Обсуждение: RE: Patch for migration of the pg_commit_ts directory

Поиск
Список
Период
Сортировка

RE: Patch for migration of the pg_commit_ts directory

От
"Hayato Kuroda (Fujitsu)"
Дата:
Hi,

Per my understanding, track_commit_timestamp must be on the new instance,
otherwise it would be removed when new instance starts.
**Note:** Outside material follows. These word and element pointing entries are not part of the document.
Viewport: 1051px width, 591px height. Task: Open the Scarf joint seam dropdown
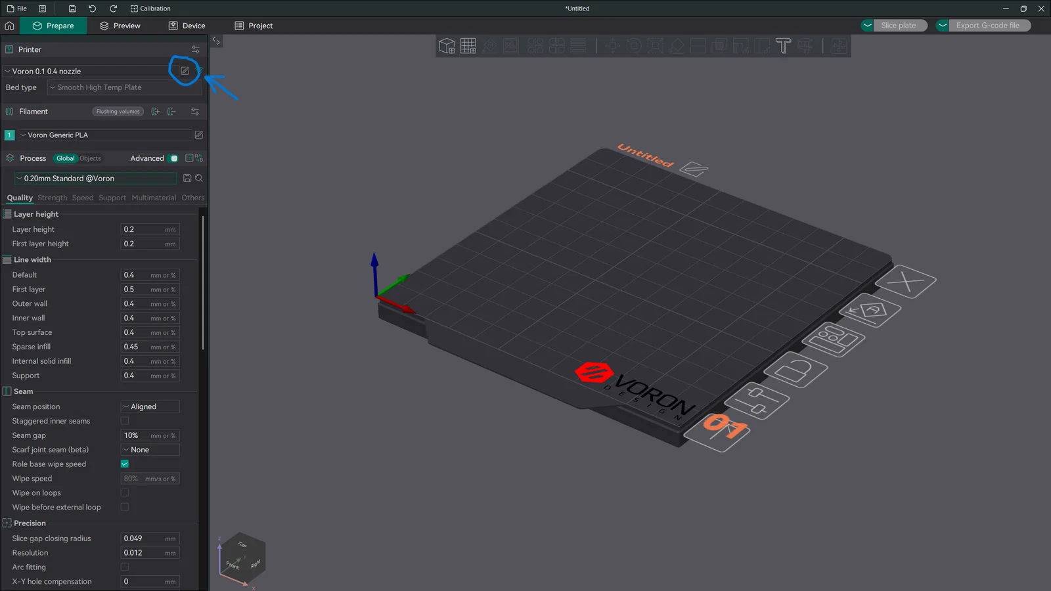[x=150, y=450]
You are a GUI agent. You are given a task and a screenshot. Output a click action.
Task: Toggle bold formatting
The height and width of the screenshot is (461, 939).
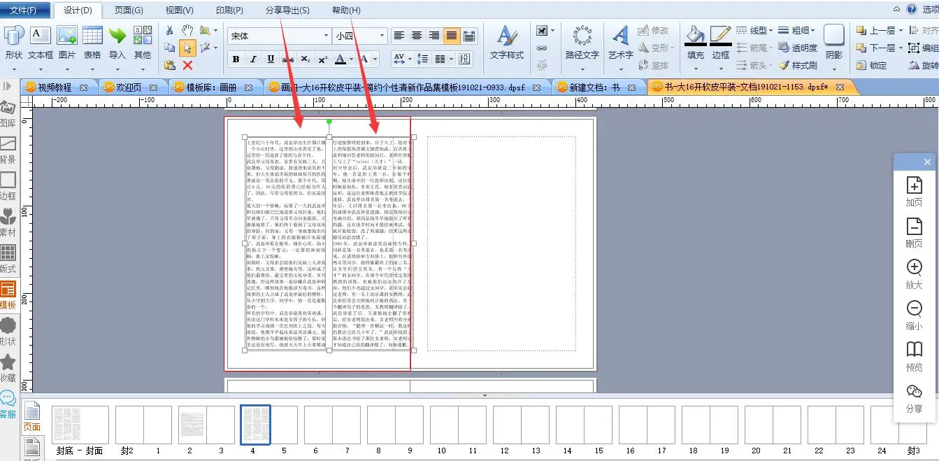236,59
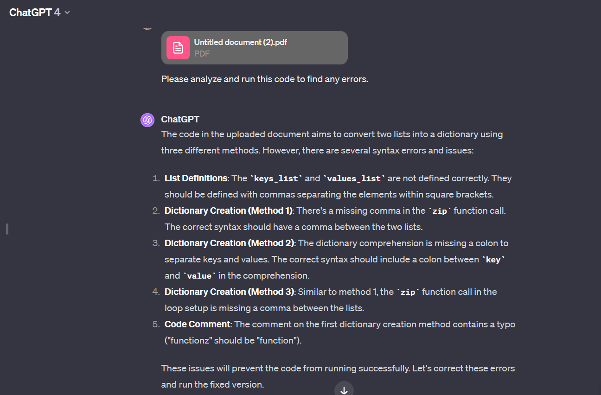601x395 pixels.
Task: Click the inline code snippet keys_list
Action: point(275,178)
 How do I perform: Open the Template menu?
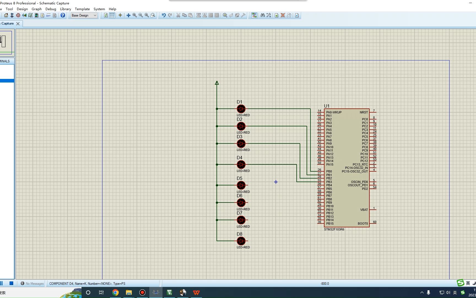click(x=82, y=9)
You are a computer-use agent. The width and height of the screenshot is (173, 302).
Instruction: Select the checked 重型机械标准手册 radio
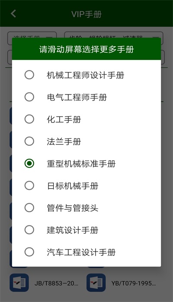[x=29, y=164]
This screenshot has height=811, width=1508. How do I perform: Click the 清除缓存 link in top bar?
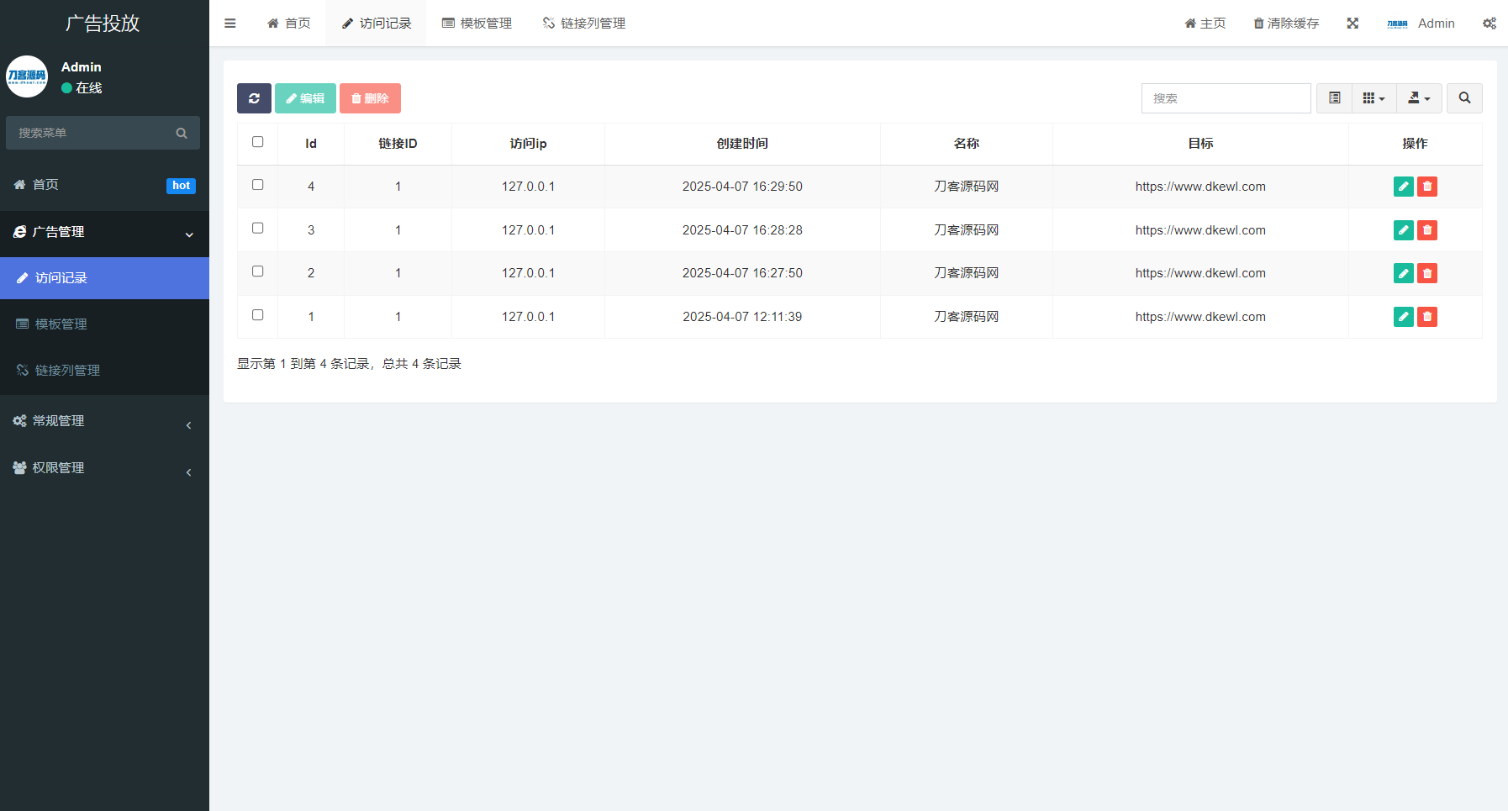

Is it correct?
If so, should we detect the difference and do some warnings/errors here?
Or it is just the user's responsibility?

Best regards,
Hayato Kuroda
FUJITSU LIMITED


RE: Patch for migration of the pg_commit_ts directory

От
"Hayato Kuroda (Fujitsu)"
Дата:
Hi,
(Sorry but I cannot find your name)

> Yes, track_commit_timestamp must be installed in the new instance.
> This is only the responsibility of an experienced user.
> pg_upgrage should allow you to save pg_commit_ts if this data exists at the time of migration.
> Warnings are not needed, the loss of this data is not critical in most cases.
> They were lost with each migration if users did not manually migrate them.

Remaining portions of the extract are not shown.